Registered Nurse Salary at a Glance (BLS OES, May 2024)
Registered Nurses (BLS code 29-1141) are the largest licensed health-professional workforce in the United States — approximately 3.18 million employed, with the May 2024 OES release showing an annual median wage of $86,070 and a mean of $94,480. The middle 50% earn $70,180–$104,070; the top 10% exceed $132,680.
That distribution sits above LPN/LVN (median ~$60K) and below NPs ($129K), CRNAs ($216K), and PAs ($130K). Within RN, four variables drive most of the wage variance: state, specialty, setting, and travel-vs-staff. Each can shift income by $20–60K independently of the others — meaning a same-license RN at the high end of all four can earn $200K+ while a same-license RN at the low end earns under $60K.
| Percentile | Annual | Hourly |
|---|---|---|
| P10 | $63,720 | $30.63 |
| P25 | $70,180 | $33.74 |
| P50 (median) | $86,070 | $41.38 |
| P75 | $104,070 | $50.03 |
| P90 | $132,680 | $63.79 |
| Mean | $94,480 | $45.42 |
BLS OES 29-1141, May 2024 release. Excludes travel-nurse premium contractors and per-diem.

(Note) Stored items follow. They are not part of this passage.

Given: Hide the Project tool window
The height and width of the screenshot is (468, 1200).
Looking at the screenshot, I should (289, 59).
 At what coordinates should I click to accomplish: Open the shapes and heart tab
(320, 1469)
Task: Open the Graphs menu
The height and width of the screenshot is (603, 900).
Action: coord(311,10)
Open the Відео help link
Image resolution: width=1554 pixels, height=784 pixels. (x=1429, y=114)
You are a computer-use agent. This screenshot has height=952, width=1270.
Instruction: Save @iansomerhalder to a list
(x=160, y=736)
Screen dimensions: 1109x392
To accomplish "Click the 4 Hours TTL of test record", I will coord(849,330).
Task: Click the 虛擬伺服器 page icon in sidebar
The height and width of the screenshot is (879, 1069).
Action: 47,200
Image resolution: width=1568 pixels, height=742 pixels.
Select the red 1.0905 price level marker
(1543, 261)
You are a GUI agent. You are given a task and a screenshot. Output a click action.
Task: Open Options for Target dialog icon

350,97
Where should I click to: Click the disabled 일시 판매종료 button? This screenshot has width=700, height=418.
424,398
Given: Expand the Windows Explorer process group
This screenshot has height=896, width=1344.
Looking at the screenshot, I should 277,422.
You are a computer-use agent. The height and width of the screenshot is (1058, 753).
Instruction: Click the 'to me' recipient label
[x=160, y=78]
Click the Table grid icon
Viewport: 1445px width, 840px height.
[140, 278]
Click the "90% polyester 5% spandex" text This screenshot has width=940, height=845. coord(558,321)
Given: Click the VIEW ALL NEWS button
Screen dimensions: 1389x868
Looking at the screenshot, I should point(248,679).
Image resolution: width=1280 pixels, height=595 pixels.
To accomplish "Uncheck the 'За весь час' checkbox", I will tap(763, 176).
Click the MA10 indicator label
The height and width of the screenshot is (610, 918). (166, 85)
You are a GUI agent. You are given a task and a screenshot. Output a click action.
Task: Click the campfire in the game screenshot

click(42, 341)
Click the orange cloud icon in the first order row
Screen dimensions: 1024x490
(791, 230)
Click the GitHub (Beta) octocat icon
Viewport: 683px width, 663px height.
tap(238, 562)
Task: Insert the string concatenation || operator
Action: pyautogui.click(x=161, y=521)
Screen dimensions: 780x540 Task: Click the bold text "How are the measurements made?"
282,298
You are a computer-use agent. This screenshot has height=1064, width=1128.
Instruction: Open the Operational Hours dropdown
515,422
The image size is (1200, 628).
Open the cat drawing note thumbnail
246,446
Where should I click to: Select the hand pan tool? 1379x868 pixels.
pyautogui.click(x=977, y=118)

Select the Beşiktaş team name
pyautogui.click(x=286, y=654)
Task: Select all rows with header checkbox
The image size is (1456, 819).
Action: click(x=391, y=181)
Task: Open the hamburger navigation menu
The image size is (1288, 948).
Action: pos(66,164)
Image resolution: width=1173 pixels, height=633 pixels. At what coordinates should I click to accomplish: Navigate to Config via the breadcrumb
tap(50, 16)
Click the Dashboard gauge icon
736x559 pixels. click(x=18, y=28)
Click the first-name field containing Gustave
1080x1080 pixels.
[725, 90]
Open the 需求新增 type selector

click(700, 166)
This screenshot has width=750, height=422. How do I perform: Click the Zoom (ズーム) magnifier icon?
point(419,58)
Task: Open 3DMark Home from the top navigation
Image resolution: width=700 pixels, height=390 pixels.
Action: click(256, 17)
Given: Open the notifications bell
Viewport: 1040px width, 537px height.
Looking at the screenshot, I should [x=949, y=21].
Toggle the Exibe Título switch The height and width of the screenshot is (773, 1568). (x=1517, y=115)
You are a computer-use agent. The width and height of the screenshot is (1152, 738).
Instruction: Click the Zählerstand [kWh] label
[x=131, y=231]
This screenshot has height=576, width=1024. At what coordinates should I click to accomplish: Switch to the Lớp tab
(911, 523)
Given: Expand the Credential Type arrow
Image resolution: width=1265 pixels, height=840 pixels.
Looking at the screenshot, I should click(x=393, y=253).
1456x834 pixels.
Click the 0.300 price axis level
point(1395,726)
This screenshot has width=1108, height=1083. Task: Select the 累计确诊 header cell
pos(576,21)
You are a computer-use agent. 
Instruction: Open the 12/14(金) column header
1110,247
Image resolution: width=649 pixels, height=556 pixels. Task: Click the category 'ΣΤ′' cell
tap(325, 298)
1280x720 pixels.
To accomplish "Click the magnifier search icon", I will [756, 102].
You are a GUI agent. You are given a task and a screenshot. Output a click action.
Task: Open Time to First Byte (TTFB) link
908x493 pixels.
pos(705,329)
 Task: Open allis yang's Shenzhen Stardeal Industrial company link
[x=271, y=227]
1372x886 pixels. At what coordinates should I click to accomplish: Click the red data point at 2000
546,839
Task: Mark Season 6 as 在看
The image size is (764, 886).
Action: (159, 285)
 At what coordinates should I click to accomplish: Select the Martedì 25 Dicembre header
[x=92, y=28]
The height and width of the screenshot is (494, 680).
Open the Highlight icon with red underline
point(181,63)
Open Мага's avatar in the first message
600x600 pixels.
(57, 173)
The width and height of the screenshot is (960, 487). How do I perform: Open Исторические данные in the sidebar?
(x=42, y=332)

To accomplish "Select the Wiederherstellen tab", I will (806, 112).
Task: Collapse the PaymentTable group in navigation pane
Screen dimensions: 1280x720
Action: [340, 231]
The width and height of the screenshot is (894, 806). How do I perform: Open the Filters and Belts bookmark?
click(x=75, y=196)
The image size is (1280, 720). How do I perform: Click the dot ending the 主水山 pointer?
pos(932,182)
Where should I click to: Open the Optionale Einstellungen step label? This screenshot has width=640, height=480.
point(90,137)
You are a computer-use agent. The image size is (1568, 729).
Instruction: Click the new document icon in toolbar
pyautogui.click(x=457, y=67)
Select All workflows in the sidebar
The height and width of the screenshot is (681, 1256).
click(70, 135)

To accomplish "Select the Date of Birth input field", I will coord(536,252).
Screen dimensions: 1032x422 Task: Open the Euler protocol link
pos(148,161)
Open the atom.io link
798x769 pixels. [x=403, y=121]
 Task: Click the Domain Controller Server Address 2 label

Specialty Drives 30%+ of RN Pay Variance
"NICU nurse salary," "ICU nurse salary," "labor and delivery nurse salary," "pediatric nurse salary" — these specialty queries are searched together because the wage spread across specialties is wider than most RN candidates expect. Below are 2024 medians sourced from BLS specialty filings, hospital wage surveys, and Bureau of Health Workforce reporting (treat as directional within ±5%).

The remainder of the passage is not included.